Observers also point to problems in other areas of the judicial system. Georgia's human rights record has worsened in several areas in the past year, according to the latest State Department report, including an increase in arbitrary arrest and detention. "Neither the President nor other senior officials took concrete steps to address these problems and impunity remained a problem," the report, issued in March, said.

Most critics say reforms started to stall in 1998. Changes legislated up until that time have eroded through presidential decrees and amendments passed by a parliament in which the president's party has a majority. For example, the country's criminal procedures code, adopted to meet the standards required for membership in the Council of Europe, extended a range of legal protections to those under police investigation, including the right to complain to a judge about being beaten or tortured while in custody. But just weeks after Georgia's ascension into the Council of Europe on April 28, 1998, amendments severely weakening these new rights started being passed.

"The Council of Europe was simply fooled by the Georgian government," says Levan Ramishvili, who tracks legislation for the Liberty Institute, a prominent NGO based in Tbilisi and funded by the Soros Foundation.

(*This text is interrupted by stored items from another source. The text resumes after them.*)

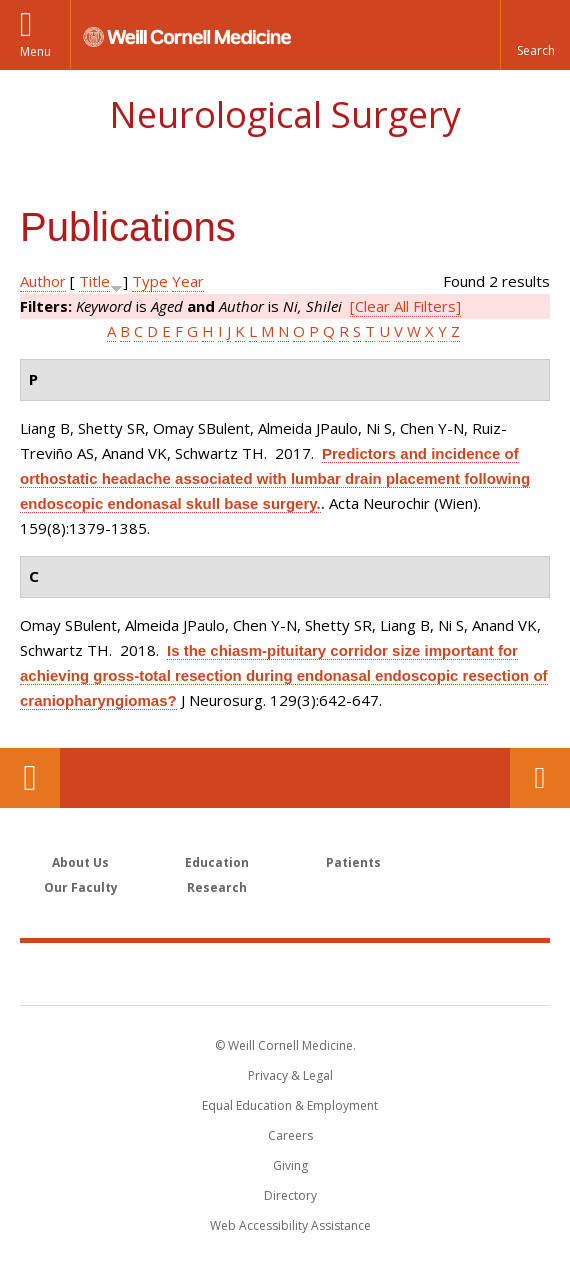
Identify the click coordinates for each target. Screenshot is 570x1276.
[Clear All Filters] (405, 306)
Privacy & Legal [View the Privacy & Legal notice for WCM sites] (290, 1075)
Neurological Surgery (285, 114)
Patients (353, 862)
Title (94, 281)
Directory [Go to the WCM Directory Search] (290, 1195)
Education (217, 862)
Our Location (30, 778)
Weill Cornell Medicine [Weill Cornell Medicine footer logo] (285, 973)
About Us (80, 862)
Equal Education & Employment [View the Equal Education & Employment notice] (290, 1105)
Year (188, 281)
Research (217, 887)
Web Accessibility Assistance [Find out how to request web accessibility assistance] (290, 1225)
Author (43, 281)
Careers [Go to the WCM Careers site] (290, 1135)
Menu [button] (35, 51)
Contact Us (540, 778)
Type (150, 281)
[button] (535, 35)
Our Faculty (81, 887)
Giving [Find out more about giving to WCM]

He also points to the law on freedom of speech and the press – stillborn since passing a first reading in Parliament in 1999 – as another example of reform that is faltering. Ramishvili also criticizes a government effort to restore harsh Soviet-era criminal punishments for libeling public officials.

The new bar exams are part of a wider effort to replace a practice of "diplomas for sale" with degrees based on merit. Shaky credentials help perpetuate a system which favors those with the best political connections or the most money. "[Within a circle of prosecutors, public defenders, and police] self-interested state agents make decisions every day that direct outcomes of cases, often with no consideration of the legal positions of either the defendant or the victim," says a recent USAID assessment of the Georgian judicial system.

The reforms once seemed promising. In the past two years there has been a turnover of more than 80 percent of the country's 340 judges - with a dramatic drop in median age. There is also the beginning of an adversarial system, but it isn't clear how deep the changes go.

"From the standpoint of ethics, the [new] judges have not improved, the whole system still stands on bribery. The new ones might be just more clever in hiding their corruption," says lawyer Ketti Kvartshava.

One reason Georgia is having trouble making reform stick is money. Ms. Kvartskhava says the best judge she knew quit after not being paid his full salary for three years.